▶ HOW TO COMPLETE THIS TASK: The full set of records must be set down verbatim.

○ ○ ○ ○

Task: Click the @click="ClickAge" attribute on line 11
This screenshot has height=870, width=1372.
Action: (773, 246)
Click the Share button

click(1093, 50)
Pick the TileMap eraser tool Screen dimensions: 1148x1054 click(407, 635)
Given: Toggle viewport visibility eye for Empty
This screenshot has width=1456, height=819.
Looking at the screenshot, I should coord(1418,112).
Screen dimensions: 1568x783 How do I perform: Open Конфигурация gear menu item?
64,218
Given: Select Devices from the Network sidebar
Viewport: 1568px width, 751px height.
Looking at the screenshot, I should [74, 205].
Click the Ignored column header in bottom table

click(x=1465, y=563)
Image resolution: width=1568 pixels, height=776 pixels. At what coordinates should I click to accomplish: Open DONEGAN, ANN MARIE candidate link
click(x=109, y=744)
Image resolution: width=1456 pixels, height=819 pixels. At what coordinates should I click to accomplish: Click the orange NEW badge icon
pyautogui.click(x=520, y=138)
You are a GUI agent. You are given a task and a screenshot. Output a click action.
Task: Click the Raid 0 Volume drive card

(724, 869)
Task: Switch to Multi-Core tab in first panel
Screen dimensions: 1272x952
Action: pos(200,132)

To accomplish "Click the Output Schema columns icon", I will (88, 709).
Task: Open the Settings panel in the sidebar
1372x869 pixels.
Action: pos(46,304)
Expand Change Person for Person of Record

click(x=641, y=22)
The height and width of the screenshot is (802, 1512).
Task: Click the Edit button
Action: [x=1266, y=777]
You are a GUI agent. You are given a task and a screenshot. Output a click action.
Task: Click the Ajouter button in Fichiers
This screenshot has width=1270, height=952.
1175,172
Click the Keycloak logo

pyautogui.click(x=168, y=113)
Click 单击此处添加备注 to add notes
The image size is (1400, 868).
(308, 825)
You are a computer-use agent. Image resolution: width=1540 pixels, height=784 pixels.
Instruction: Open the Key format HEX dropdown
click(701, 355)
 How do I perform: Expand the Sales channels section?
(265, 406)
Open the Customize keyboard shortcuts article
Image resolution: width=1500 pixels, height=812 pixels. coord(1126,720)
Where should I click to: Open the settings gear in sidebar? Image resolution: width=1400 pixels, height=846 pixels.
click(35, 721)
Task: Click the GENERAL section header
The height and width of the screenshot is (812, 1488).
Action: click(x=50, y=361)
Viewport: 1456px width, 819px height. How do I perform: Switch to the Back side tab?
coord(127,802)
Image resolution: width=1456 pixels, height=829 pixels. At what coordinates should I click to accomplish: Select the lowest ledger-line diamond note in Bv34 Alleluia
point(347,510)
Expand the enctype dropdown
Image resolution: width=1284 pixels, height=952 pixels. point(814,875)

○ ○ ○ ○

▶ SOLUTION:
Task: Click the @click="ClickAge" attribute on line 11
This screenshot has height=870, width=1372.
Action: (773, 246)
Click the Share button

click(1093, 50)
Pick the TileMap eraser tool Screen dimensions: 1148x1054 click(407, 635)
Given: Toggle viewport visibility eye for Empty
This screenshot has width=1456, height=819.
Looking at the screenshot, I should coord(1418,112).
Screen dimensions: 1568x783 How do I perform: Open Конфигурация gear menu item?
64,218
Given: Select Devices from the Network sidebar
Viewport: 1568px width, 751px height.
Looking at the screenshot, I should [74, 205].
Click the Ignored column header in bottom table

click(x=1465, y=563)
Image resolution: width=1568 pixels, height=776 pixels. At what coordinates should I click to accomplish: Open DONEGAN, ANN MARIE candidate link
click(x=109, y=744)
Image resolution: width=1456 pixels, height=819 pixels. At what coordinates should I click to accomplish: Click the orange NEW badge icon
pyautogui.click(x=520, y=138)
You are a GUI agent. You are given a task and a screenshot. Output a click action.
Task: Click the Raid 0 Volume drive card

(724, 869)
Task: Switch to Multi-Core tab in first panel
Screen dimensions: 1272x952
Action: pos(200,132)

To accomplish "Click the Output Schema columns icon", I will (88, 709).
Task: Open the Settings panel in the sidebar
1372x869 pixels.
Action: pos(46,304)
Expand Change Person for Person of Record

click(x=641, y=22)
The height and width of the screenshot is (802, 1512).
Task: Click the Edit button
Action: [x=1266, y=777]
You are a GUI agent. You are given a task and a screenshot. Output a click action.
Task: Click the Ajouter button in Fichiers
This screenshot has width=1270, height=952.
1175,172
Click the Keycloak logo

pyautogui.click(x=168, y=113)
Click 单击此处添加备注 to add notes
The image size is (1400, 868).
(308, 825)
You are a computer-use agent. Image resolution: width=1540 pixels, height=784 pixels.
Instruction: Open the Key format HEX dropdown
click(701, 355)
 How do I perform: Expand the Sales channels section?
(265, 406)
Open the Customize keyboard shortcuts article
Image resolution: width=1500 pixels, height=812 pixels. coord(1126,720)
Where should I click to: Open the settings gear in sidebar? Image resolution: width=1400 pixels, height=846 pixels.
click(35, 721)
Task: Click the GENERAL section header
The height and width of the screenshot is (812, 1488).
Action: click(x=50, y=361)
Viewport: 1456px width, 819px height. How do I perform: Switch to the Back side tab?
coord(127,802)
Image resolution: width=1456 pixels, height=829 pixels. At what coordinates should I click to accomplish: Select the lowest ledger-line diamond note in Bv34 Alleluia
point(347,510)
Expand the enctype dropdown
Image resolution: width=1284 pixels, height=952 pixels. point(814,875)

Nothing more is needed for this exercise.